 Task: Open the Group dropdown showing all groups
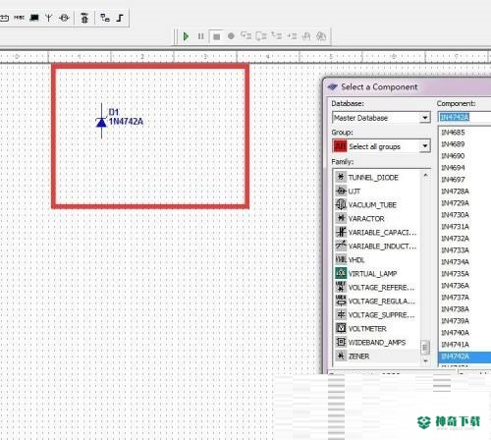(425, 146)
==
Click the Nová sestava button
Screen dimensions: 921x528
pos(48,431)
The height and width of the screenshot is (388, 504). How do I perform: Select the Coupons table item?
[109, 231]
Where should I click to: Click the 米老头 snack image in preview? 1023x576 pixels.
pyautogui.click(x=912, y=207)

### TASK INSTRUCTIONS
Copy the rows verbatim, beginning with the line containing "Click the Nová sestava button" and ending with the line containing "pyautogui.click(x=912, y=207)".

### OUTPUT OF THE EXERCISE
Click the Nová sestava button
Screen dimensions: 921x528
pos(48,431)
The height and width of the screenshot is (388, 504). How do I perform: Select the Coupons table item?
[109, 231]
Where should I click to: Click the 米老头 snack image in preview? 1023x576 pixels.
pyautogui.click(x=912, y=207)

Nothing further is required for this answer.